Johnson indicates now -- a year after Abdul-Jabbar's retirement -- that the accomplishment he is most proud of was the leadership he demonstrated at age 20. He now is irritated by suggestions that success for the Lakers came easy because they had Abdul-Jabbar.

"They {other Lakers} couldn't have dealt with Kareem and made it successful," Magic said. "It didn't work before, and it wouldn't have worked with anybody else because you had to give up your game. You read all these stories and it makes you laugh, but it makes you angry at the same time. People say, 'You had all these great stars and anybody could have done it.' No. Because you had to keep him happy and nobody understood that but me.

"I was a college dude. If I would have come out and tried to be the star, the situation would have erupted. But I gave up my game to keep him happy and to win. The more I showed him that I was honest and for real, {the more} he got caught into it."

Then there is Lakers icon Jerry West, the general manager.

"The real test," West said of the Lakers in the '90s, "will come when Earvin Johnson leaves. He will be here for at least three more years, so as long as he's here, we'll be pretty good."

West's history suggests that as long as he is with the Lakers, they also will be good. West joined the Lakers as a rookie in 1960, the year they moved from Minneapolis, where they won five titles, to Los Angeles, where they have won six. Their 11 championships are second behind the Boston Celtics' 16.

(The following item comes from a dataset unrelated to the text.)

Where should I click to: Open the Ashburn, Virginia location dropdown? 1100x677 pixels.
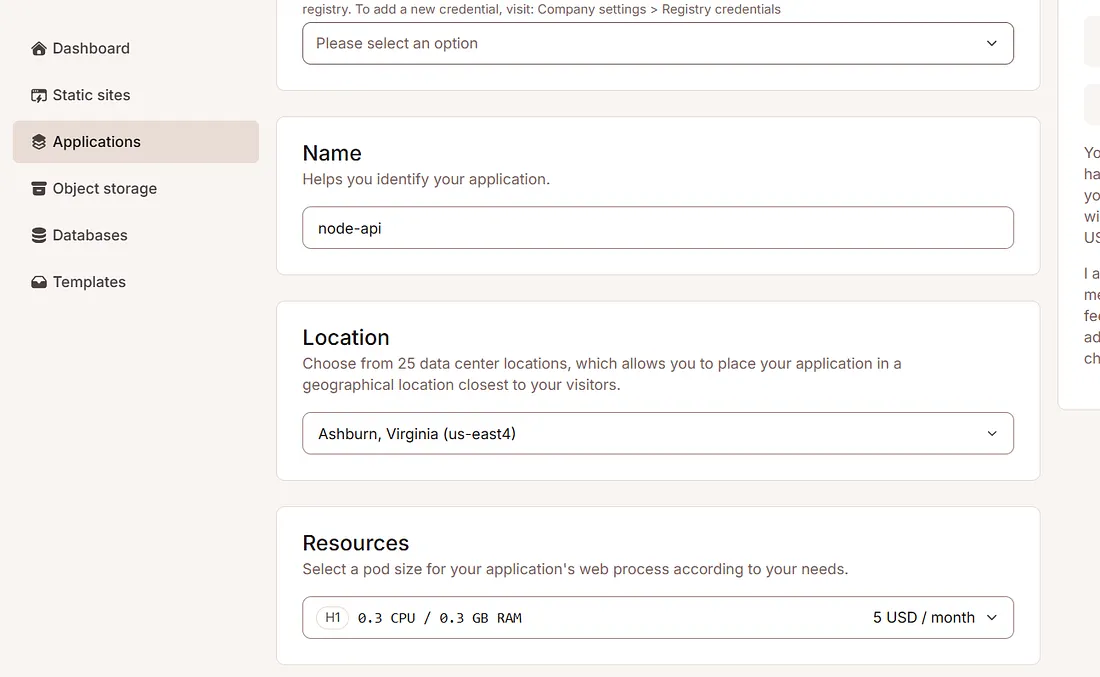[657, 433]
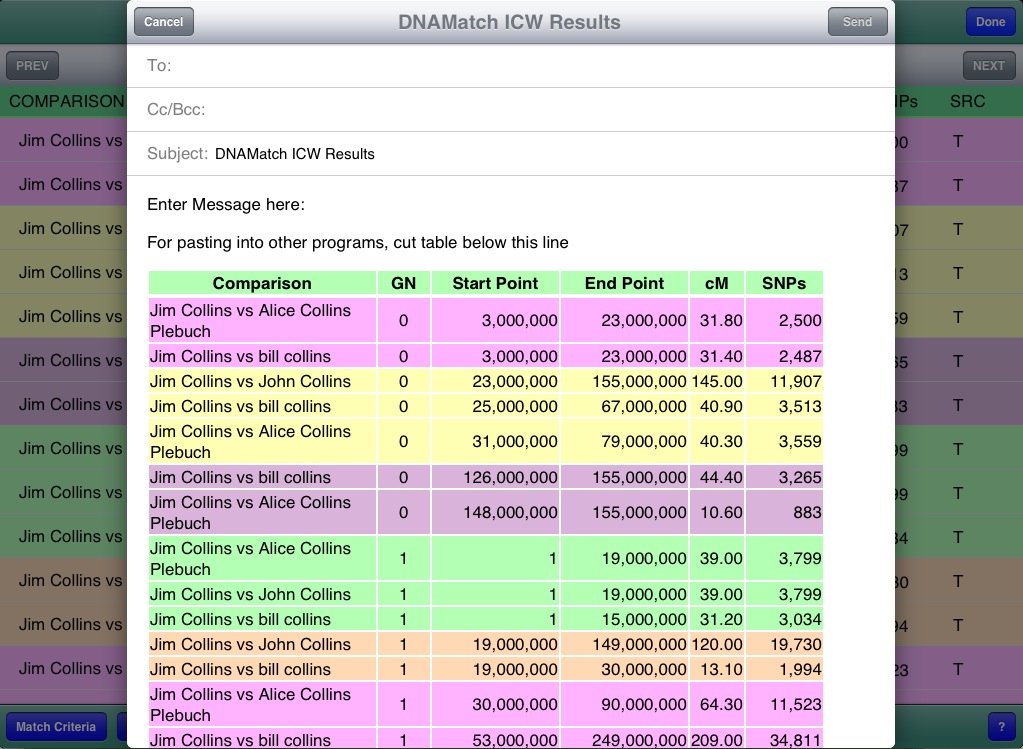
Task: Send the DNAMatch ICW Results email
Action: [x=857, y=22]
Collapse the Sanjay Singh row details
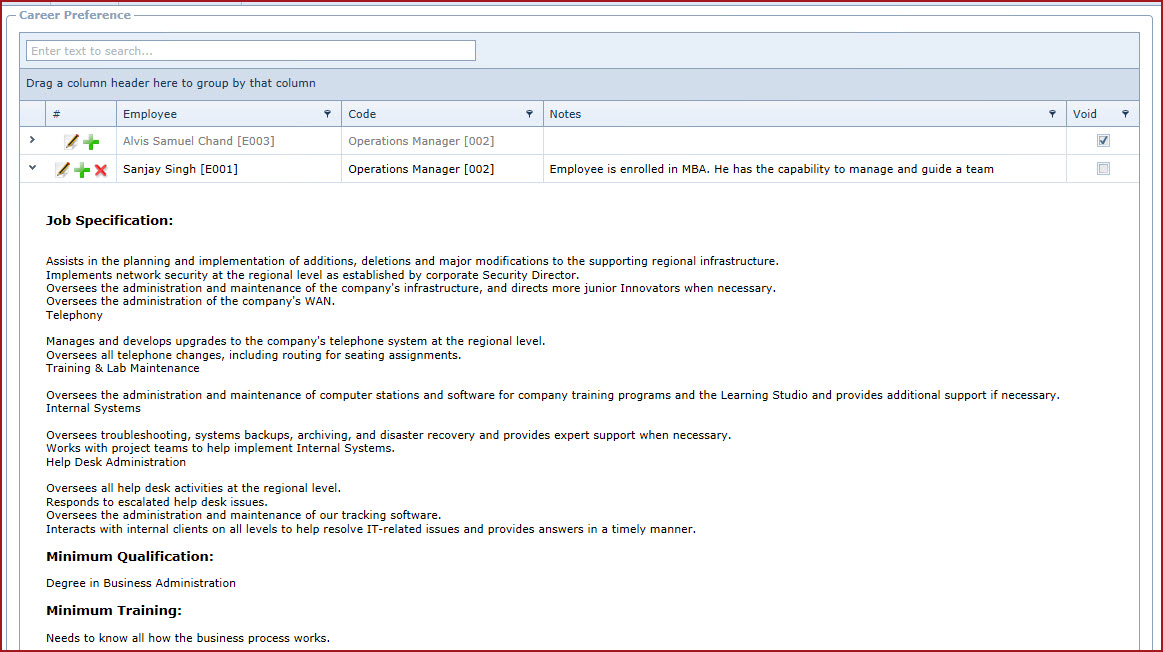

As a player, West was driven by a quest for perfection, which he often achieved. In fact, he was such a picture-perfect dribbler that the official NBA logo is a painting of West, dribbling left-handed.

That drive has pushed West to become the NBA's best general manager. As a player, he participated in nine NBA Finals, but was on only one championship team. Six times the Lakers met the Celtics, and six times, Boston won. West always felt the Celtics did one extra thing to make them better. When he became a GM, West was always intent on doing that one extra thing.

Like Johnson, West is irritated by suggestions that the Lakers' success has come easy. Since becoming the GM, West never has had a draft pick better than 23rd in the first round. Yet he has still drafted contributors such as A.C. Green and Vlade Divac.

Although West said he is often nervous when making a major move, he seems fearless. The entire organization is the same way. The Lakers do not look forward to the retirement of Johnson in three or four years, but neither do they fear it.

"Building a team has lot to do with the rules in obtaining players," Buss said. "Five years ago, it was the draft. Today, there is the free-agent market. We have to go through another labor contract, and the free-agent market may really loosen up. If we have to build the team by getting free agents, we'll spend what is necessary."